To inspect the Kafka topics as messages are sent use:

kafka-console-consumer --zookeeper cdh57-01-node-01.moffatt.me:2181 --topic twitter_matched2  

N.B. following the Design Patterns for using foreachRDD guide here.

# http://spark.apache.org/docs/latest/streaming-programming-guide.html#design-patterns-for-using-foreachrdd

def send_to_kafka_matched(partition):  
    from kafka import SimpleProducer, KafkaClient
    from kafka import KafkaProducer

    kafka_prod = KafkaProducer(bootstrap_servers='cdh57-01-node-01.moffatt.me:9092')
    for record in partition:
        kafka_prod.send('twitter_matched2', str(json.dumps(record)))

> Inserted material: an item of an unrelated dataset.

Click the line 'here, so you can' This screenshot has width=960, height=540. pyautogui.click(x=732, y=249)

def send_to_kafka_notmatched(partition):  
    from kafka import SimpleProducer, KafkaClient
    from kafka import KafkaProducer

    kafka_prod = KafkaProducer(bootstrap_servers='cdh57-01-node-01.moffatt.me:9092')
    for record in partition:
        kafka_prod.send('twitter_notmatched2', str(record))

def send_to_kafka_err(partition):  
    from kafka import SimpleProducer, KafkaClient
    from kafka import KafkaProducer

    kafka_prod = KafkaProducer(bootstrap_servers='cdh57-01-node-01.moffatt.me:9092')
    for record in partition:
        kafka_prod.send('twitter_err2', str(record))
Function: Process each tweet

This is the main processing code. It implements all of the logic described in the requirements above. If a processing condition is not met, the function returns a negative code and description of the condition that was not met. Errors are also caught and returned.

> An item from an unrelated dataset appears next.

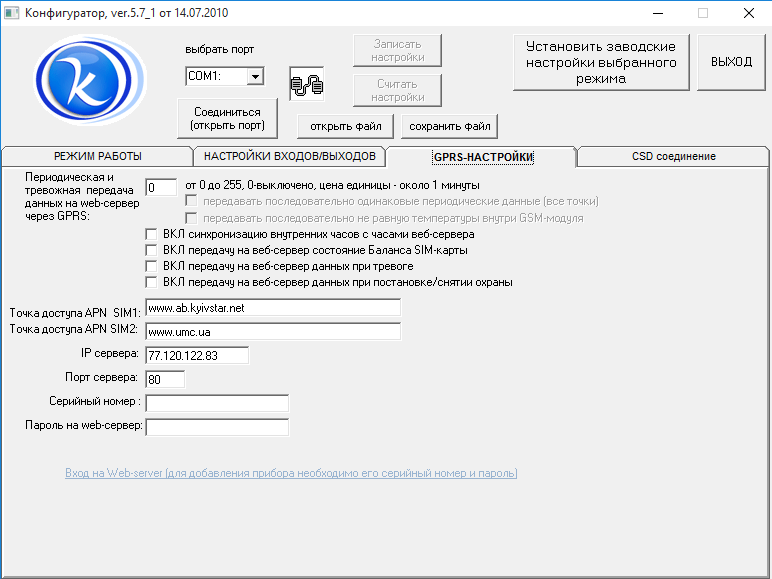Click the APN SIM1 input field

click(272, 308)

You can see a syntax-highlighted version of the code in the notebook here.

def process_tweet(tweet):  
    # Check that there's a URLs in the tweet before going any further
    if tweet.get('retweeted_status'):
        return (-1,'retweet - ignored',tweet)

    if not tweet.get('entities'):
        return (-2,'no entities element',tweet)

    if not tweet.get('entities').get('urls'):
        return (-3,'no entities.urls element',tweet)

    # Collect all the domains linked to in the tweet
    url_info={}
    url_info['domain']=[]
    url_info['primary_domain']=[]
    url_info['full_url']=[]
    try:
        for url in tweet['entities']['urls']:
            try:
                expanded_url = url['expanded_url']
            except Exception, err:
                return (-104,err,tweet)

            # Try to resolve the URL (assumes it's shortened - bit.ly etc)
            try:
                expanded_url = unshorten_url(expanded_url)
            except Exception, err:
                return (-108,err,tweet)

            # Determine the domain
            try:
                domain = urlsplit(expanded_url).netloc
            except Exception, err:
                return (-107,err,tweet)
            try:
                # Extract the 'primary' domain, e.g. www36.foobar.com -> foobar.com
                #
                # This logic is dodgy for UK domains (foo.co.uk, foo.org.uk, etc) 
                # since it truncates to the last two parts of the domain only (co.uk)
                #
                re_result = re.search('(\w+\.\w+)$',domain)
                if re_result:
                    primary_domain = re_result.group(0)
                else:
                    primary_domain = domain
            except Exception, err:
                return (-105,err,tweet)

            try:
                url_info['domain'].append(domain)
                url_info['primary_domain'].append(primary_domain)
                url_info['full_url'].append(expanded_url)
            except Exception, err:
                return (-106,err,tweet)


        # Check domains against the whitelist
        # If every domain found is in the whitelist, we can ignore them
        try:
            if set(url_info['primary_domain']).issubset(domain_whitelist):
                return (-8,'All domains whitelisted',tweet)
        except Exception, err:
            return (-103,err,tweet)

        # Check domains against the blacklist
        # Unless a domain is found, we ignore it
        #Only use this if you have first defined the blacklist!
        #if not set(domain_blacklist).intersection(url_info['primary_domain']):
        #    return (-9,'No blacklisted domains found',tweet)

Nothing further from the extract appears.